### TASK PROMPT:
Please reproduce these records with "Screen dimensions" swapped for "Screen size" wherever it appears, leaving everything else the same.

### DATA PROVIDED:
========
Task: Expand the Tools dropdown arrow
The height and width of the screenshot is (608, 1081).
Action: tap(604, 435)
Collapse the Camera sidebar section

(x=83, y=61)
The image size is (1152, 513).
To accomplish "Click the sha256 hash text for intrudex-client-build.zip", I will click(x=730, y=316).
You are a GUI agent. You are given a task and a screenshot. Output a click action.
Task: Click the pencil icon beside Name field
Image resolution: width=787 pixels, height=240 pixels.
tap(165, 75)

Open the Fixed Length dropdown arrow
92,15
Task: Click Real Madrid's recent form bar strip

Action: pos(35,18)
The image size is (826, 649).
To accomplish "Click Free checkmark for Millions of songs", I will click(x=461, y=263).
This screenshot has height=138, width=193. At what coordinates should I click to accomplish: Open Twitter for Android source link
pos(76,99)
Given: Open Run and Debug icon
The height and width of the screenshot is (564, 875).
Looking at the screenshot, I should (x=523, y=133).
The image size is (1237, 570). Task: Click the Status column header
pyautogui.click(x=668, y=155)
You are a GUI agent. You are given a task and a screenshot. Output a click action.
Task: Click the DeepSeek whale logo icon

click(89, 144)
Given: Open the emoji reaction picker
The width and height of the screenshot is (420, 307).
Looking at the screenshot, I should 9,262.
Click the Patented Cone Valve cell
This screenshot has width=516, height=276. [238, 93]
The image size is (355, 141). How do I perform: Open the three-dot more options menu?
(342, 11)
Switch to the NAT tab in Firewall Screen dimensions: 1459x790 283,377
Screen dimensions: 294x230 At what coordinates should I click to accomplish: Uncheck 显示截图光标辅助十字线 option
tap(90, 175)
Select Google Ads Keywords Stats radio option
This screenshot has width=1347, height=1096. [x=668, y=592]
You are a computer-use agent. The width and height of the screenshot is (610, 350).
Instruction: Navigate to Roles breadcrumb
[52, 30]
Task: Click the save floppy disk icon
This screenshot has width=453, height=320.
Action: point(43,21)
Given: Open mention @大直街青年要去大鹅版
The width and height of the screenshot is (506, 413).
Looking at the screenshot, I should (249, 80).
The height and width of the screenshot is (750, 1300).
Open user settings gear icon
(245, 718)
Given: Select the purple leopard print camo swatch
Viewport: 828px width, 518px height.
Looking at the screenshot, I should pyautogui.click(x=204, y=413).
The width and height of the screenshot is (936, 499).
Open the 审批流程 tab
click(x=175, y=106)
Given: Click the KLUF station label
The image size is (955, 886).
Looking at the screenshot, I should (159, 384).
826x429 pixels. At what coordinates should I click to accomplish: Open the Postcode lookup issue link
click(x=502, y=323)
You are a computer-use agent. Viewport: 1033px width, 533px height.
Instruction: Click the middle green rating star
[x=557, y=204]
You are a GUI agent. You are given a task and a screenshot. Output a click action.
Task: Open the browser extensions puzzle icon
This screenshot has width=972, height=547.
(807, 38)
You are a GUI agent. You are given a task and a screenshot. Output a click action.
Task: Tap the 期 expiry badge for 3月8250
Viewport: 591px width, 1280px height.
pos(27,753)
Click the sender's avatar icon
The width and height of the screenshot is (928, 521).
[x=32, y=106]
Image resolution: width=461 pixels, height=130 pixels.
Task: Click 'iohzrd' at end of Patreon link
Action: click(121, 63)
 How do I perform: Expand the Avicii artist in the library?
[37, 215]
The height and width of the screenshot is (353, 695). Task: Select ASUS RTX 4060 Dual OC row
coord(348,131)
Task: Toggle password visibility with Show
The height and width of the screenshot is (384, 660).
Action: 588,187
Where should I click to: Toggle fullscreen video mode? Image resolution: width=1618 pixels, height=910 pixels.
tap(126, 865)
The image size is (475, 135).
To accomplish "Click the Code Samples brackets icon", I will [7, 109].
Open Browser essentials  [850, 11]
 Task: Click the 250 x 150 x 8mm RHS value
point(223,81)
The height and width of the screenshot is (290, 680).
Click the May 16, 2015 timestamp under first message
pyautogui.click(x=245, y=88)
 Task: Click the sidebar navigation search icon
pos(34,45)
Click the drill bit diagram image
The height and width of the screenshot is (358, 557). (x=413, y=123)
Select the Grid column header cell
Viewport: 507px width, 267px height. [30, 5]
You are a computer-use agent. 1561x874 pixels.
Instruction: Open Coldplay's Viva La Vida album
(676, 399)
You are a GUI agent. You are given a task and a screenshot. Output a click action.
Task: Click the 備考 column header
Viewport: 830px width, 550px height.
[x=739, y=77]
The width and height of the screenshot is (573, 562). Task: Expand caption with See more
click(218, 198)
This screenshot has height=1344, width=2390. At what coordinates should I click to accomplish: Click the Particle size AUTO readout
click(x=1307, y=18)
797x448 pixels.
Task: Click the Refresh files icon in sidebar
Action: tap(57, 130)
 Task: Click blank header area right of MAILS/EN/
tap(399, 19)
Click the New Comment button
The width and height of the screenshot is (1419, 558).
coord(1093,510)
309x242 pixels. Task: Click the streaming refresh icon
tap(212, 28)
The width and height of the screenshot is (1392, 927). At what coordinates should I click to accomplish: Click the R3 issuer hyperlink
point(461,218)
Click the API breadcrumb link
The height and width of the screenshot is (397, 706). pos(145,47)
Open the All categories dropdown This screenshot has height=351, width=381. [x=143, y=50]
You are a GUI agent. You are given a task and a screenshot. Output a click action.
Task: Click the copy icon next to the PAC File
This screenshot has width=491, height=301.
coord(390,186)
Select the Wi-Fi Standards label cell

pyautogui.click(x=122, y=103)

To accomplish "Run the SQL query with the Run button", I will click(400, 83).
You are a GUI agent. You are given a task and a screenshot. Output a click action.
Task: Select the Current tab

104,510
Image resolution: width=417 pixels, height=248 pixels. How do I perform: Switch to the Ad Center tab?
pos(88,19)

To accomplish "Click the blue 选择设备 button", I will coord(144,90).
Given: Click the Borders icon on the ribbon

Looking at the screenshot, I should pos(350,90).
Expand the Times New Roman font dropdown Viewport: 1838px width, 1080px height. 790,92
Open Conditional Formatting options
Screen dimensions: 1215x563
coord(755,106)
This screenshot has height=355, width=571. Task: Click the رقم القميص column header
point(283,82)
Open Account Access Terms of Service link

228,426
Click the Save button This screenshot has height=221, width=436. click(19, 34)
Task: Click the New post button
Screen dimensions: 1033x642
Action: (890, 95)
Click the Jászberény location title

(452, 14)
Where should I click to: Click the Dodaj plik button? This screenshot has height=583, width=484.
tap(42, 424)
========
### WRITTEN SOLUTION:
Task: Expand the Tools dropdown arrow
The height and width of the screenshot is (608, 1081).
Action: tap(604, 435)
Collapse the Camera sidebar section

(x=83, y=61)
The image size is (1152, 513).
To accomplish "Click the sha256 hash text for intrudex-client-build.zip", I will click(x=730, y=316).
You are a GUI agent. You are given a task and a screenshot. Output a click action.
Task: Click the pencil icon beside Name field
Image resolution: width=787 pixels, height=240 pixels.
tap(165, 75)

Open the Fixed Length dropdown arrow
92,15
Task: Click Real Madrid's recent form bar strip

Action: pos(35,18)
The image size is (826, 649).
To accomplish "Click Free checkmark for Millions of songs", I will click(x=461, y=263).
This screenshot has height=138, width=193. At what coordinates should I click to accomplish: Open Twitter for Android source link
pos(76,99)
Given: Open Run and Debug icon
The height and width of the screenshot is (564, 875).
Looking at the screenshot, I should (x=523, y=133).
The image size is (1237, 570). Task: Click the Status column header
pyautogui.click(x=668, y=155)
You are a GUI agent. You are given a task and a screenshot. Output a click action.
Task: Click the DeepSeek whale logo icon

click(89, 144)
Given: Open the emoji reaction picker
The width and height of the screenshot is (420, 307).
Looking at the screenshot, I should 9,262.
Click the Patented Cone Valve cell
This screenshot has width=516, height=276. [238, 93]
The image size is (355, 141). How do I perform: Open the three-dot more options menu?
(342, 11)
Switch to the NAT tab in Firewall Screen size: 1459x790 283,377
Screen size: 294x230 At what coordinates should I click to accomplish: Uncheck 显示截图光标辅助十字线 option
tap(90, 175)
Select Google Ads Keywords Stats radio option
This screenshot has width=1347, height=1096. [x=668, y=592]
You are a computer-use agent. The width and height of the screenshot is (610, 350).
Instruction: Navigate to Roles breadcrumb
[52, 30]
Task: Click the save floppy disk icon
This screenshot has width=453, height=320.
Action: point(43,21)
Given: Open mention @大直街青年要去大鹅版
The width and height of the screenshot is (506, 413).
Looking at the screenshot, I should (249, 80).
The height and width of the screenshot is (750, 1300).
Open user settings gear icon
(245, 718)
Given: Select the purple leopard print camo swatch
Viewport: 828px width, 518px height.
Looking at the screenshot, I should pyautogui.click(x=204, y=413).
The width and height of the screenshot is (936, 499).
Open the 审批流程 tab
click(x=175, y=106)
Given: Click the KLUF station label
The image size is (955, 886).
Looking at the screenshot, I should (159, 384).
826x429 pixels. At what coordinates should I click to accomplish: Open the Postcode lookup issue link
click(x=502, y=323)
You are a computer-use agent. Viewport: 1033px width, 533px height.
Instruction: Click the middle green rating star
[x=557, y=204]
You are a GUI agent. You are given a task and a screenshot. Output a click action.
Task: Open the browser extensions puzzle icon
This screenshot has width=972, height=547.
(807, 38)
You are a GUI agent. You are given a task and a screenshot. Output a click action.
Task: Tap the 期 expiry badge for 3月8250
Viewport: 591px width, 1280px height.
pos(27,753)
Click the sender's avatar icon
The width and height of the screenshot is (928, 521).
[x=32, y=106]
Image resolution: width=461 pixels, height=130 pixels.
Task: Click 'iohzrd' at end of Patreon link
Action: click(121, 63)
 How do I perform: Expand the Avicii artist in the library?
[37, 215]
The height and width of the screenshot is (353, 695). Task: Select ASUS RTX 4060 Dual OC row
coord(348,131)
Task: Toggle password visibility with Show
The height and width of the screenshot is (384, 660).
Action: 588,187
Where should I click to: Toggle fullscreen video mode? Image resolution: width=1618 pixels, height=910 pixels.
tap(126, 865)
The image size is (475, 135).
To accomplish "Click the Code Samples brackets icon", I will [7, 109].
Open Browser essentials  [850, 11]
 Task: Click the 250 x 150 x 8mm RHS value
point(223,81)
The height and width of the screenshot is (290, 680).
Click the May 16, 2015 timestamp under first message
pyautogui.click(x=245, y=88)
 Task: Click the sidebar navigation search icon
pos(34,45)
Click the drill bit diagram image
The height and width of the screenshot is (358, 557). (x=413, y=123)
Select the Grid column header cell
Viewport: 507px width, 267px height. [30, 5]
You are a computer-use agent. 1561x874 pixels.
Instruction: Open Coldplay's Viva La Vida album
(676, 399)
You are a GUI agent. You are given a task and a screenshot. Output a click action.
Task: Click the 備考 column header
Viewport: 830px width, 550px height.
[x=739, y=77]
The width and height of the screenshot is (573, 562). Task: Expand caption with See more
click(218, 198)
This screenshot has height=1344, width=2390. At what coordinates should I click to accomplish: Click the Particle size AUTO readout
click(x=1307, y=18)
797x448 pixels.
Task: Click the Refresh files icon in sidebar
Action: tap(57, 130)
 Task: Click blank header area right of MAILS/EN/
tap(399, 19)
Click the New Comment button
The width and height of the screenshot is (1419, 558).
coord(1093,510)
309x242 pixels. Task: Click the streaming refresh icon
tap(212, 28)
The width and height of the screenshot is (1392, 927). At what coordinates should I click to accomplish: Click the R3 issuer hyperlink
point(461,218)
Click the API breadcrumb link
The height and width of the screenshot is (397, 706). pos(145,47)
Open the All categories dropdown This screenshot has height=351, width=381. [x=143, y=50]
You are a GUI agent. You are given a task and a screenshot. Output a click action.
Task: Click the copy icon next to the PAC File
This screenshot has width=491, height=301.
coord(390,186)
Select the Wi-Fi Standards label cell

pyautogui.click(x=122, y=103)

To accomplish "Run the SQL query with the Run button", I will click(400, 83).
You are a GUI agent. You are given a task and a screenshot. Output a click action.
Task: Select the Current tab

104,510
Image resolution: width=417 pixels, height=248 pixels. How do I perform: Switch to the Ad Center tab?
pos(88,19)

To accomplish "Click the blue 选择设备 button", I will coord(144,90).
Given: Click the Borders icon on the ribbon

Looking at the screenshot, I should pos(350,90).
Expand the Times New Roman font dropdown Viewport: 1838px width, 1080px height. 790,92
Open Conditional Formatting options
Screen size: 1215x563
coord(755,106)
This screenshot has height=355, width=571. Task: Click the رقم القميص column header
point(283,82)
Open Account Access Terms of Service link

228,426
Click the Save button This screenshot has height=221, width=436. click(19, 34)
Task: Click the New post button
Screen size: 1033x642
Action: (890, 95)
Click the Jászberény location title

(452, 14)
Where should I click to: Click the Dodaj plik button? This screenshot has height=583, width=484.
tap(42, 424)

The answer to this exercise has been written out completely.